##### RECORDS #####

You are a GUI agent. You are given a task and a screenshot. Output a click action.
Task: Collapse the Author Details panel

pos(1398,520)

#####
##### RECORDS #####

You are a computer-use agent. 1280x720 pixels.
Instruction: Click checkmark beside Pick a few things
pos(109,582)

#####
##### RECORDS #####

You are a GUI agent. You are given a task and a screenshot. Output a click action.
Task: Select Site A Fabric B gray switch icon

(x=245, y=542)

#####

- _GIVEN INSTRUCTION_:
In the listing, take the part that opens with the line containing "You are a computer-use" and closes with the line containing "pos(109,582)". Rewrite only those lines, substituting "check box" for "checkmark" and leaving everything else the same.

- _WORKED ANSWER_:
You are a computer-use agent. 1280x720 pixels.
Instruction: Click check box beside Pick a few things
pos(109,582)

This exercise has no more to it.